Improving Methodological Coherence in Thesis Proposal Design: Development and Preliminary Validation of Research Coherence Alignment Framework
Keywords:
research design; methodological coherence; thesis writing; research alignment; preliminary validationAbstract
Methodological coherence is a central requirement in thesis proposal design because valid inquiry depends on the logical alignment of the research questions, constructs, evidence sources, instruments, and analytical procedures. Although the research methodology literature consistently emphasizes alignment, student researchers often lack the operational tools for translating research questions into coherent empirical structures. This study developed and preliminarily validated the Research Coherence Alignment Framework (RCAF), a methodological support system designed to guide, evaluate, and diagnose coherence in thesis proposal design. The framework consists of four integrated components: the SOP–Instrument Alignment Matrix, the Methodological Coherence Evaluation Rubric, the Taxonomy of Research Alignment Errors, and the Methodological Coherence Index. A DBR-informed developmental design was employed, involving expert validation and classroom-based implementation with 60 thesis-writing students assigned to control and experimental intact groups.
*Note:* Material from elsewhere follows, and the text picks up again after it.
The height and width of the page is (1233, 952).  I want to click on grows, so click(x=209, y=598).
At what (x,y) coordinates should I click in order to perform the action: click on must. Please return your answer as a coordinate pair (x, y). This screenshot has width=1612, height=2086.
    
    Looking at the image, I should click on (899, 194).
Expert evaluation yielded a Content Validity Index of .90, indicating strong agreement for the framework’s clarity, relevance, and usefulness. The results also show that students who used the RCAF obtained significantly higher methodological coherence scores than those who followed the usual thesis-writing condition, t (58) = 10.31, p < .001, Cohen’s d = 2.65. Given the quasi-experimental design, the findings should be interpreted as preliminary evidence of the framework’s pedagogical usefulness rather than definitive proof of causal effectiveness. Overall, the study suggests that RCAF can support thesis instruction, proposal evaluation, and research supervision by making methodological alignment more explicit, teachable, and assessable.